Exercise objective> For the entries below, repeat exactly each line starting with the one that contains "Open Bandicam help question mark" and going on through the one that contains "You are a computer-use agent. Viewport: 737px", and no others.

*** Data supplied

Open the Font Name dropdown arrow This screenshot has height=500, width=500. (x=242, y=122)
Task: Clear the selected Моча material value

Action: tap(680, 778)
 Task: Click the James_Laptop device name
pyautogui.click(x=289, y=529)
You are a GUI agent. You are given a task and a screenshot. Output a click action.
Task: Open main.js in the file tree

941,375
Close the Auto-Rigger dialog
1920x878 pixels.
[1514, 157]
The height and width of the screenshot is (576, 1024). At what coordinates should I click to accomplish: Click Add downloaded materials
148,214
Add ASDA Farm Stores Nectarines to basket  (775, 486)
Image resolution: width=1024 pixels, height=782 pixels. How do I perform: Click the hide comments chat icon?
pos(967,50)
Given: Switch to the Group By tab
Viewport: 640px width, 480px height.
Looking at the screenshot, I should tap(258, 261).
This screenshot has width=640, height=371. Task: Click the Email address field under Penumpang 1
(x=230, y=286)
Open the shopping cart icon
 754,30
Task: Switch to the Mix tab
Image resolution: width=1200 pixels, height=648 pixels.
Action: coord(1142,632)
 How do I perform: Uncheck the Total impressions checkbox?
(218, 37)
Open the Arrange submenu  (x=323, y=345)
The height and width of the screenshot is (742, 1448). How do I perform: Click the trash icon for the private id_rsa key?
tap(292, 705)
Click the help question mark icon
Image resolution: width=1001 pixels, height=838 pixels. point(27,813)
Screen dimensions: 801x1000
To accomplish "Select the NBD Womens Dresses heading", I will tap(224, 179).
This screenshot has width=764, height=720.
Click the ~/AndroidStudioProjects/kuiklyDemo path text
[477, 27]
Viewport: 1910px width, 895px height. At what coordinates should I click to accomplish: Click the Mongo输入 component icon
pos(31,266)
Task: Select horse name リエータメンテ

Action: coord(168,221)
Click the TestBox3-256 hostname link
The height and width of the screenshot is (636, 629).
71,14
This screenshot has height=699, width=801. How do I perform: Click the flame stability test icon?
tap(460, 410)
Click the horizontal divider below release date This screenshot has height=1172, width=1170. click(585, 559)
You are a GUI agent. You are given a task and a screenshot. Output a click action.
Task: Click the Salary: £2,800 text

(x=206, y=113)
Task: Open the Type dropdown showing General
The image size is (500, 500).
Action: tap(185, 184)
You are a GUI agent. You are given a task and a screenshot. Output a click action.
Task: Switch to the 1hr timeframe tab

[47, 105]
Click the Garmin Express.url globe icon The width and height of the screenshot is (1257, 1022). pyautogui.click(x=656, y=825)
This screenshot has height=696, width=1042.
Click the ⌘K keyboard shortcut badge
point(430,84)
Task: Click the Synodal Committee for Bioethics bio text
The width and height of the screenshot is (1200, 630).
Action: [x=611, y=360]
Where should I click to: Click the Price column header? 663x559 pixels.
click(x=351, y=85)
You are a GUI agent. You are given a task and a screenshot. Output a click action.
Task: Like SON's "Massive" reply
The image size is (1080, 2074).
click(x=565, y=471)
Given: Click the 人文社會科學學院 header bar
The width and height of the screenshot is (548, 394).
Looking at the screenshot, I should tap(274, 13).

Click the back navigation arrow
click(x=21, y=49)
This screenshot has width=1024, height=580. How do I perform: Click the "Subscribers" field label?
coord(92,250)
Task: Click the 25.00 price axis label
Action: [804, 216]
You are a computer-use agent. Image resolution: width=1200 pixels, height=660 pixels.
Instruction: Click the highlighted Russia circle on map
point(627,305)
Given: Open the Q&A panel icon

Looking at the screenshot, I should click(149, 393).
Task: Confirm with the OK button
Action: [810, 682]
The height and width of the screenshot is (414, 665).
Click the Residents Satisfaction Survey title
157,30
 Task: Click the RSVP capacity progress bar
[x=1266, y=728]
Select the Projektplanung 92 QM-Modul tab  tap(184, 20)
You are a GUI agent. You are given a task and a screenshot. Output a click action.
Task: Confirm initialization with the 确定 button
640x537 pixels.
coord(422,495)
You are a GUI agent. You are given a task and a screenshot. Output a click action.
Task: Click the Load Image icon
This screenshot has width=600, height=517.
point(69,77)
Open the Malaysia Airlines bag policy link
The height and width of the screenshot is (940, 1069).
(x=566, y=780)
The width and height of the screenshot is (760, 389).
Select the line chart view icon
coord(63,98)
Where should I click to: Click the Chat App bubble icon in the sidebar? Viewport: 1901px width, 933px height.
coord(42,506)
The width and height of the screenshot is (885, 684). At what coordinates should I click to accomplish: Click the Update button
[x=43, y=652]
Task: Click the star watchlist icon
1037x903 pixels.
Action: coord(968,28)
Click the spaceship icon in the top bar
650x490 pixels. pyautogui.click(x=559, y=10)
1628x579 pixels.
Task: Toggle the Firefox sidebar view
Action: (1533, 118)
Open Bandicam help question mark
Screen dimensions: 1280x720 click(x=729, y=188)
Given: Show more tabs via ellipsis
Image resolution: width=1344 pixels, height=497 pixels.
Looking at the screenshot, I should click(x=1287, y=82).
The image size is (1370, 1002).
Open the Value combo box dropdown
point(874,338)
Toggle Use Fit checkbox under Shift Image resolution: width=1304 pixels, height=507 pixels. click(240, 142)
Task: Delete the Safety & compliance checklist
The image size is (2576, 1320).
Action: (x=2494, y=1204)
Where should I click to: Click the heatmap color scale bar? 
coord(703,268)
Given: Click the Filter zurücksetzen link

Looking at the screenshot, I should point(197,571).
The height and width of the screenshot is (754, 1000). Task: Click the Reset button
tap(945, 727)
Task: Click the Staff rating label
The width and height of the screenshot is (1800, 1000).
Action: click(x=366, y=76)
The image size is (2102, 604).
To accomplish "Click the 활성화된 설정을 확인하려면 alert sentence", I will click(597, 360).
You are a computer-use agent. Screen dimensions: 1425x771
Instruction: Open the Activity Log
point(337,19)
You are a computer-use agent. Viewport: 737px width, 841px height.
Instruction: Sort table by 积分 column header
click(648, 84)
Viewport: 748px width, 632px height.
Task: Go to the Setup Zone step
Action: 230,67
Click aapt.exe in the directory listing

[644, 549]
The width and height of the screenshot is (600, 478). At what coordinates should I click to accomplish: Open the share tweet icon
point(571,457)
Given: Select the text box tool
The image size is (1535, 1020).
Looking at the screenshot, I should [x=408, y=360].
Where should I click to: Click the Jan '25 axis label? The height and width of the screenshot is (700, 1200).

******

Response to this task>
Open Bandicam help question mark
Screen dimensions: 1280x720 click(x=729, y=188)
Given: Show more tabs via ellipsis
Image resolution: width=1344 pixels, height=497 pixels.
Looking at the screenshot, I should click(x=1287, y=82).
The image size is (1370, 1002).
Open the Value combo box dropdown
point(874,338)
Toggle Use Fit checkbox under Shift Image resolution: width=1304 pixels, height=507 pixels. click(240, 142)
Task: Delete the Safety & compliance checklist
The image size is (2576, 1320).
Action: (x=2494, y=1204)
Where should I click to: Click the heatmap color scale bar? 
coord(703,268)
Given: Click the Filter zurücksetzen link

Looking at the screenshot, I should point(197,571).
The height and width of the screenshot is (754, 1000). Task: Click the Reset button
tap(945, 727)
Task: Click the Staff rating label
The width and height of the screenshot is (1800, 1000).
Action: click(x=366, y=76)
The image size is (2102, 604).
To accomplish "Click the 활성화된 설정을 확인하려면 alert sentence", I will click(597, 360).
You are a computer-use agent. Screen dimensions: 1425x771
Instruction: Open the Activity Log
point(337,19)
You are a computer-use agent. Viewport: 737px width, 841px height.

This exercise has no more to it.